• **Material shown**:
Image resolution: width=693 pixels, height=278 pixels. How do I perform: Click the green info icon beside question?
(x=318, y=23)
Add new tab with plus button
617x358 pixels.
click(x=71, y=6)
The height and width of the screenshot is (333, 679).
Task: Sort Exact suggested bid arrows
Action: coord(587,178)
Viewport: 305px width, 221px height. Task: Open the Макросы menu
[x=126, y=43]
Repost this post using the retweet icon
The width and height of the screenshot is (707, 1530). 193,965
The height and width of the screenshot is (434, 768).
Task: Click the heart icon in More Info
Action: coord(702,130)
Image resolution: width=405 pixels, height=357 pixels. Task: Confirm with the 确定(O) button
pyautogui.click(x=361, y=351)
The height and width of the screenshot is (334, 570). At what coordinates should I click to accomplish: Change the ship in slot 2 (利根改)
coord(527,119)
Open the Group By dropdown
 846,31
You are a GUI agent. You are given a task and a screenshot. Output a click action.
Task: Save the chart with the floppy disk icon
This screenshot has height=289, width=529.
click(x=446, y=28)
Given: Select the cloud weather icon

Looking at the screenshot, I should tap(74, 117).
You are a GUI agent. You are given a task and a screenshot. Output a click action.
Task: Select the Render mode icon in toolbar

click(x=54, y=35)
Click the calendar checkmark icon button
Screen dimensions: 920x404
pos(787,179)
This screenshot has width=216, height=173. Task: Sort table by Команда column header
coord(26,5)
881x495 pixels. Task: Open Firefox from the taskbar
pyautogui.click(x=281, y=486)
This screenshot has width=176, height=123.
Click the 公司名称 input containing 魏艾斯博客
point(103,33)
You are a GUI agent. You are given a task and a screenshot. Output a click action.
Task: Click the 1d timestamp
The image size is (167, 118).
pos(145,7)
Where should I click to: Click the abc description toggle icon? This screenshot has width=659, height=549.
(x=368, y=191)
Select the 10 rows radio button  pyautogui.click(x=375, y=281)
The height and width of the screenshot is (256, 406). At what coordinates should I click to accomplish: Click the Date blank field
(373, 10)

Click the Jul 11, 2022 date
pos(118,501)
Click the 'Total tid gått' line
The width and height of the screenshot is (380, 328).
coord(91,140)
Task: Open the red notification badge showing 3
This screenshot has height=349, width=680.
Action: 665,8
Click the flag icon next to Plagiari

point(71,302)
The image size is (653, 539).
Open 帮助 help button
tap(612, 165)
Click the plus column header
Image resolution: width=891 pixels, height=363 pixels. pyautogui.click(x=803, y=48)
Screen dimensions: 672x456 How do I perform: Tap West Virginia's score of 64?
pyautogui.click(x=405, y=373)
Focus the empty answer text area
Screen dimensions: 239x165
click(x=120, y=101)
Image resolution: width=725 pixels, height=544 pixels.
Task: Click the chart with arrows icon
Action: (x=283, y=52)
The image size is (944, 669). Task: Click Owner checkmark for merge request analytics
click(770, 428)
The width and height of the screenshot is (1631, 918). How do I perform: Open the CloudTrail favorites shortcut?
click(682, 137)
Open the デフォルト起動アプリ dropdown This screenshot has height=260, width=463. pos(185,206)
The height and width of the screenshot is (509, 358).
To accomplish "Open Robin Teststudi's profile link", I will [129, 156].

• **Exercise**: Put the lines of the listing above into a JSON list of strings, one string per line and no blank lines. Include only the lines from the one with "Focus the empty answer text area" up to and including the one with "click(770, 428)".

• **Full answer**:
[
  "Focus the empty answer text area",
  "Screen dimensions: 239x165",
  "click(x=120, y=101)",
  "Image resolution: width=725 pixels, height=544 pixels.",
  "Task: Click the chart with arrows icon",
  "Action: (x=283, y=52)",
  "The image size is (944, 669). Task: Click Owner checkmark for merge request analytics",
  "click(770, 428)"
]